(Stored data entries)
——

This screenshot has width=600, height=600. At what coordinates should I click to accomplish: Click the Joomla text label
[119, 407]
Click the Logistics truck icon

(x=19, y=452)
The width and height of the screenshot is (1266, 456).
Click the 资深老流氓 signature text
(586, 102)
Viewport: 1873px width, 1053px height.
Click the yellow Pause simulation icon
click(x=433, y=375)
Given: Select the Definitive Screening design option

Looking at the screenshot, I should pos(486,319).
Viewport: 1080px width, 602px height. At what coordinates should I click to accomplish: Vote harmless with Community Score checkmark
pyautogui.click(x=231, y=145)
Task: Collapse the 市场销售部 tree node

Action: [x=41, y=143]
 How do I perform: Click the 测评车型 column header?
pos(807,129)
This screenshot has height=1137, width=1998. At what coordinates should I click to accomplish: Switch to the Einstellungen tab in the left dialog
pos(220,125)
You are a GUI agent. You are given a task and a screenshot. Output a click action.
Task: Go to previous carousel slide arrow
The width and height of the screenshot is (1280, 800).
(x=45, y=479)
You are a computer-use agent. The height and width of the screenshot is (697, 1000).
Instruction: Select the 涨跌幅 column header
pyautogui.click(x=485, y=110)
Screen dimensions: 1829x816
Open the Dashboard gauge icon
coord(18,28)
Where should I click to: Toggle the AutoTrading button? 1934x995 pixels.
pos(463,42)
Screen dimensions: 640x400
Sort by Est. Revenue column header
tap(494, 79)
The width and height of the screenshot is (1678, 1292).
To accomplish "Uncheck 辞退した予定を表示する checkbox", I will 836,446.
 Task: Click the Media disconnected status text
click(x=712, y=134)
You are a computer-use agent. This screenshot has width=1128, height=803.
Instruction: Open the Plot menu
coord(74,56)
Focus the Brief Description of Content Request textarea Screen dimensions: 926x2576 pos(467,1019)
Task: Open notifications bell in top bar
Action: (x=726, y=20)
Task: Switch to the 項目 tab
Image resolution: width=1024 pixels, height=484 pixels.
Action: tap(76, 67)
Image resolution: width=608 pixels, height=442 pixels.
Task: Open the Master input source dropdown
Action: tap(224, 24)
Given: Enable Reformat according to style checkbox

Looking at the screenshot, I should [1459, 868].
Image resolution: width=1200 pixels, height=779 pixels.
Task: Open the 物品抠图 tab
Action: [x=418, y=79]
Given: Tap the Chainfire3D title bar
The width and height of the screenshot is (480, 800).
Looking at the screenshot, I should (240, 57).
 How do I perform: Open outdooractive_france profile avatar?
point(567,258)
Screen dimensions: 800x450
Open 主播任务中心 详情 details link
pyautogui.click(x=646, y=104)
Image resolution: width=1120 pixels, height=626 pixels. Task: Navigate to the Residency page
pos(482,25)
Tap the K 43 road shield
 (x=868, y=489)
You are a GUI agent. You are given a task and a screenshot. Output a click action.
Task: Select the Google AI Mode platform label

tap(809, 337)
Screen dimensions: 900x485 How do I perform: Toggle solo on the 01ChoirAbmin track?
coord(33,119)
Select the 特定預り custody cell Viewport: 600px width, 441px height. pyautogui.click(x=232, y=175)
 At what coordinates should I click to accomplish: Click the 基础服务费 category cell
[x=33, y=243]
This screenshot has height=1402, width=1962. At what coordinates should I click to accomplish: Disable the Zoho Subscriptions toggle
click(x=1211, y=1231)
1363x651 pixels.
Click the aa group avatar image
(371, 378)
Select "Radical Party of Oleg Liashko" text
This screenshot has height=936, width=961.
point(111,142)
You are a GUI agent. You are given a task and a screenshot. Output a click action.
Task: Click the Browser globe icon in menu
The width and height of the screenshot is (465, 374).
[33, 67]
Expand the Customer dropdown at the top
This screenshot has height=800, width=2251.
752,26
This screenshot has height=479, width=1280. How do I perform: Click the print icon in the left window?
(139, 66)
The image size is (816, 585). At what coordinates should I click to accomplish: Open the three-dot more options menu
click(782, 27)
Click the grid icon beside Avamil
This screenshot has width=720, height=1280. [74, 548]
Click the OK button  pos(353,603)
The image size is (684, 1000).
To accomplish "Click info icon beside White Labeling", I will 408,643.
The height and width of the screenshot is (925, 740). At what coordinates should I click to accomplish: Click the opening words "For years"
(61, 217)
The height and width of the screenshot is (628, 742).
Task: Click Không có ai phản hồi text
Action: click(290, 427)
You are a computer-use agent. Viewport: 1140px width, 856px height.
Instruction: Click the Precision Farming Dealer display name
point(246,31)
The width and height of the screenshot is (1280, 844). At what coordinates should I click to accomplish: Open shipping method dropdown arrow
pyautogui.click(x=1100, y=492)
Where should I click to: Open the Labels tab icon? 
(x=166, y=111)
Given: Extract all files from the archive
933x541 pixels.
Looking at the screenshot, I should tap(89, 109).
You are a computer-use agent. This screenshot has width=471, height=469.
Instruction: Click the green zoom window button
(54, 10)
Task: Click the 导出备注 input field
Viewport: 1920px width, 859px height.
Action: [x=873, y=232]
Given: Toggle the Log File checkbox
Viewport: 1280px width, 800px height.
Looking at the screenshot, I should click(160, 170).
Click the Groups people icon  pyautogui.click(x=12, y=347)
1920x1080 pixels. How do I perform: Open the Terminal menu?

——

## Try it
The answer is every line in the data where the word "computer" appears.

## Result of the task
You are a computer-use agent. The height and width of the screenshot is (697, 1000).
You are a computer-use agent. This screenshot has width=1128, height=803.
You are a computer-use agent. Viewport: 1140px width, 856px height.
You are a computer-use agent. This screenshot has width=471, height=469.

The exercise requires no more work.